Pembuatan Outline Plan terjadi pada masa Kotapraja Jakarta di bawah kepemimpinan Walikota Sudiro (1953-1959). Sudiro merumuskan pembangunan Jakarta dalam empat hal terpenting: wisma (rumah), karya (lapangan kerja), marga (transportasi), dan suka (rekreasi dan fasilitas umum). Tapi dia mengaku membangun empat hal tersebut cukup sukar.
Sudiro mengatakan Jakarta belum stabil untuk pembangunan. “Jalannya pemerintahan waktu itu seperti keong saja,” kata Sudiro dalam wawancara dengan Ekspres, 16 Juni 1972. Situasi wilayah sekitar Jakarta belum pulih dari keonaran. Migrasi urban penduduk dari desa sekitar Jakarta yang dilanda keonaran terus meningkat.
Masalah lain pembangunan di Jakarta ialah kekaburan batas wewenang pemerintah pusat dan daerah. Sudiro menceritakan bahwa dirinya suatu hari pernah ditegur keras oleh Presiden Sukarno lantaran ada kambing masuk ke bandar udara Kemayoran. Padahal, menurut Sudiro, bandar udara Kemayoran urusan Kementerian Perhubungan.
“Hanya kalau ada kesulitan-kesulitan saja, biasanya Pemerintah Kotaprajalah yang diwajibkan menyelesaikannya,” kata Sudiro dalam Karya Jaya: Kenang-Kenangan Lima Kepala Daerah Jakarta.

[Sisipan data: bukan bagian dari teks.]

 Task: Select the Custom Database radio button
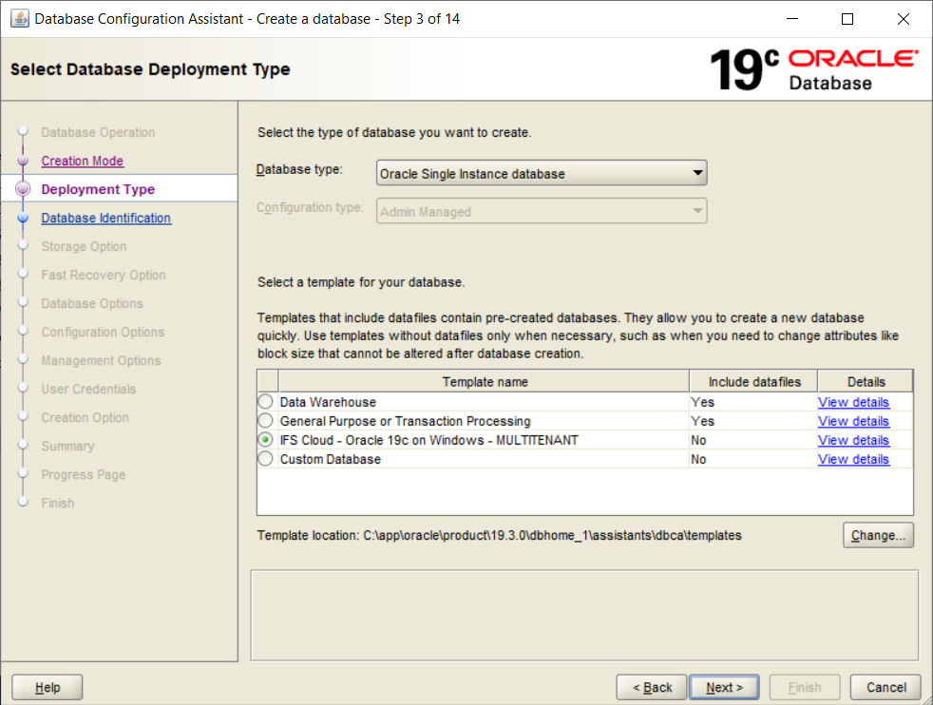coord(265,459)
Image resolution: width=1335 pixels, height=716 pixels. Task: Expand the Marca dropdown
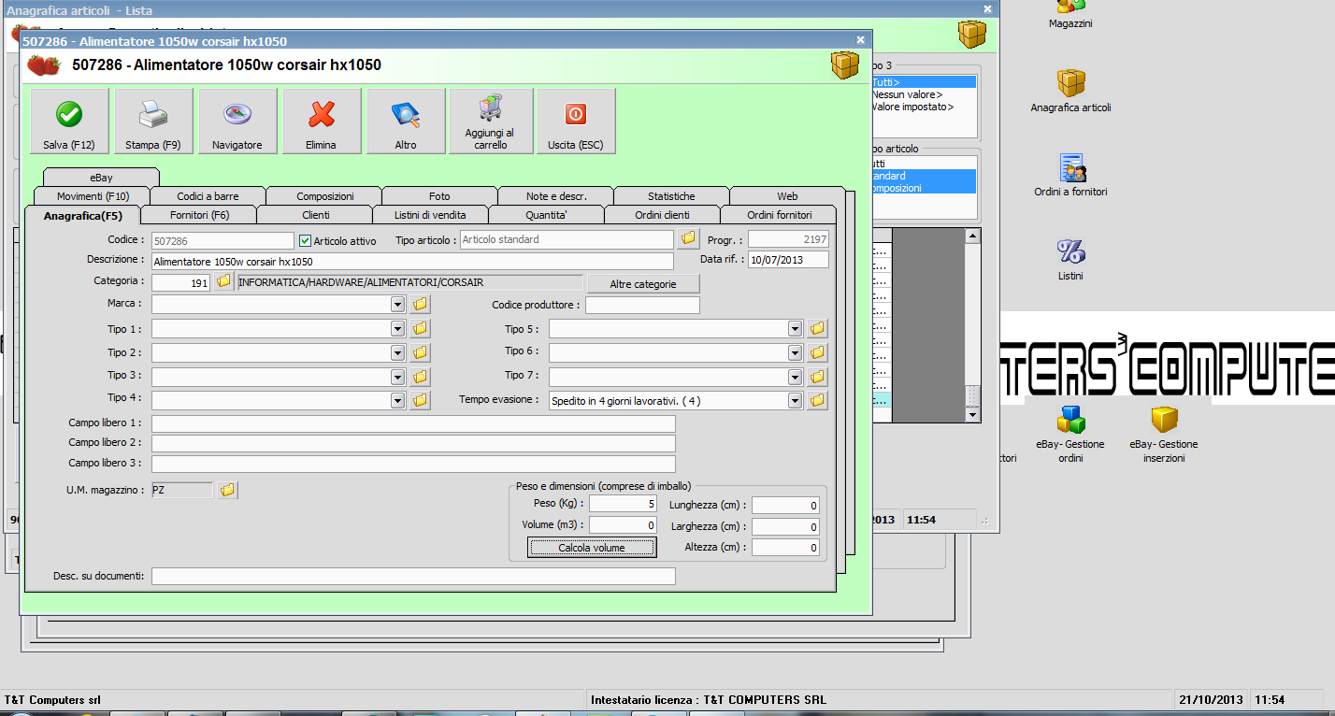pyautogui.click(x=398, y=305)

Keadaan-keadaan demikian menyebabkan Sudiro berpikir bahwa Jakarta tidak mungkin dibangun secara singkat dan terpisah. “Perlu untuk mengadakan persiapan-persiapan ke arah penyusunan Rencana Induk, yang dikenal juga dengan nama Master Plan, untuk perkembangan Kota Jakarta,” terang Sudiro.

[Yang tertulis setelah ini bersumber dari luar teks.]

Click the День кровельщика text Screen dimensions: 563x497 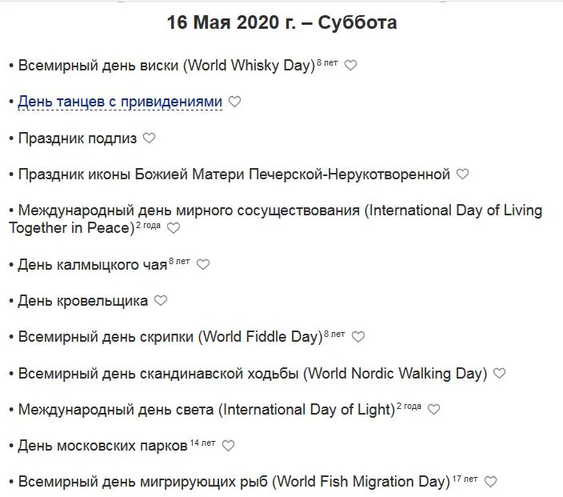pos(83,301)
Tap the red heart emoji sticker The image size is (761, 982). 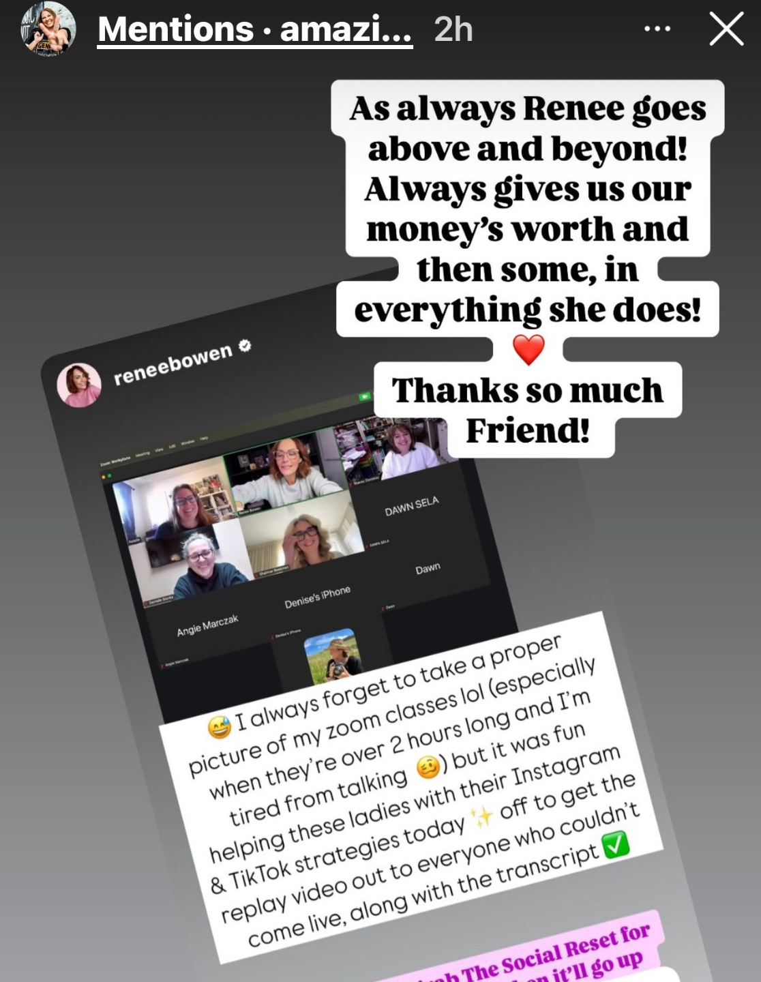(x=528, y=349)
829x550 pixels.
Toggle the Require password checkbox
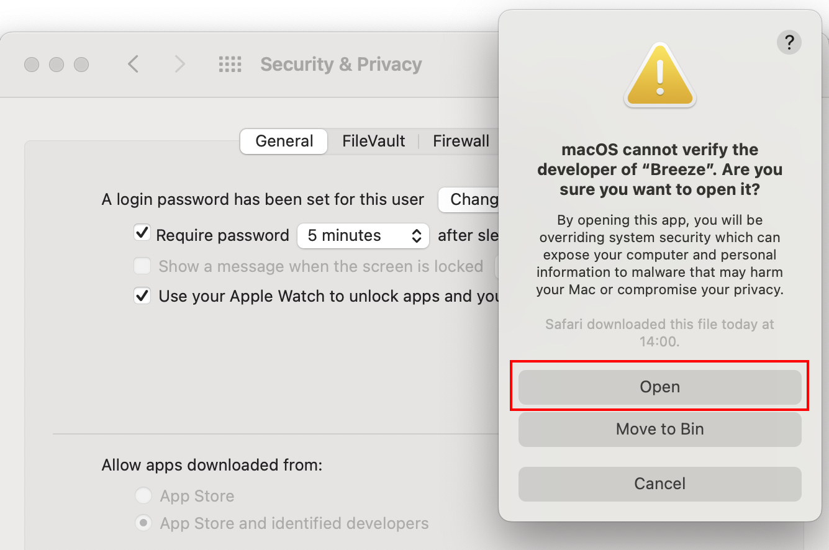142,233
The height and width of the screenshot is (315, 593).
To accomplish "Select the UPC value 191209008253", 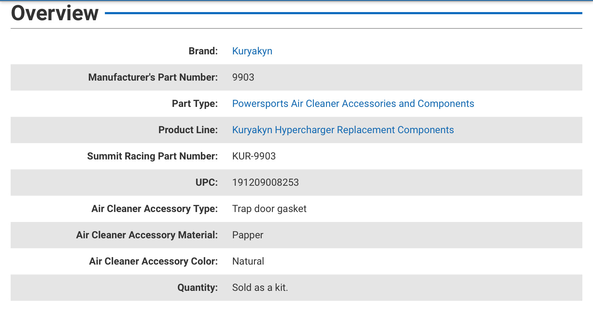I will pyautogui.click(x=265, y=183).

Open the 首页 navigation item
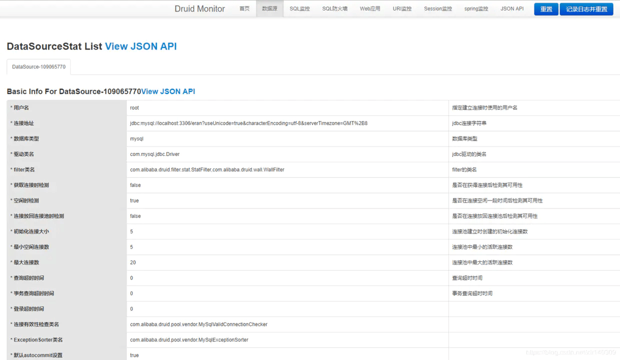click(244, 9)
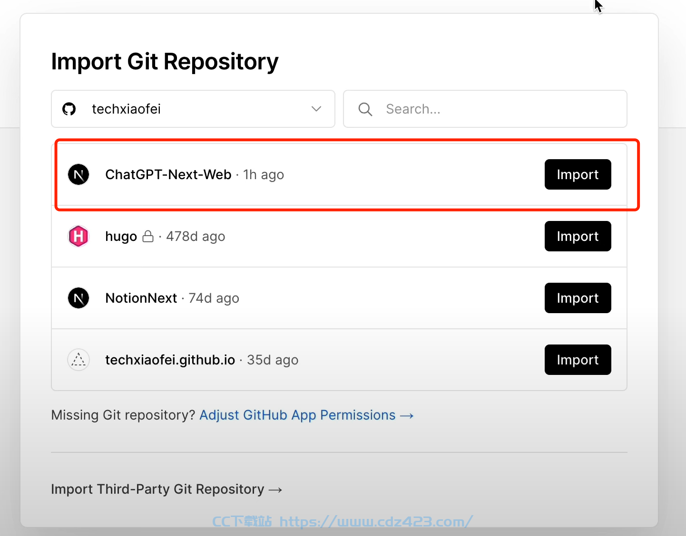Expand the account chevron in techxiaofei selector
Screen dimensions: 686x536
[x=316, y=109]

Sudiro menggunakan Undang-Undang Pembentukan Kota No. 168 Tahun 1948 sebagai pijakan legal pembuatan Rencana Induk Jakarta. Dia membayangkan Rencana Induk itu bakal memuat pemetaan fungsi tanah untuk permukiman, pekerjaan, transportasi, dan rekreasi.
Pembuatan Rencana Induk Jakarta melibatkan ahli dari Amerika Serikat. Antara lain Prof. Clifford Holliday dan Kennet Watts sepanjang 1954-1957. Tidak ada lagi keterlibatan ahli perkotaan asal atau didikan Belanda seperti Thijsse dan Soesilo yang merancang kota di Indonesia Timur berbasis model kota-kota di Belanda. Freek Colombijn menyebut hengkangnya keterlibatan orang Belanda dan didikannya sebagai tapak mula dekolonisasi dalam perencanaan kota di Indonesia.
Aliran perencanaan kota ala Holliday dan Watts berhulu dari aliran Prof. Sir Patrick Geddes. Aliran ini mencari tahu secara mendalam kebutuhan warga kota dari segala lapisan masyarakat. Caranya dengan mengumpulkan gambaran keadaan dan sifat kehidupan warga kota; kesulitan dan kesukaran apa yang warga kota hadapi dalam kesehariannya.
Holliday hanya punya waktu enam bulan. “Maka kegiatannya terbatas pada mengadakan berbagai survei tersebut di atas sebagai tindakan pendahuluan,” ungkap Sudiro. Holliday balik mengajar ke Amerika Serikat begitu survei kelar. Watts mengambil-alih pekerjaan itu beberapa lama, bersama seorang ahli kota asal Indonesia bernama R.S. Danunagoro.
Berbekal survei kebutuhan warga oleh Holliday, tim perencana meluaskan kajiannya pada sejarah perkembangan Jakarta, masalah tata-guna tanah, dan bangunan seperti gedung pemerintahan, tempat ibadah, gedung sejarah, dan sekolah.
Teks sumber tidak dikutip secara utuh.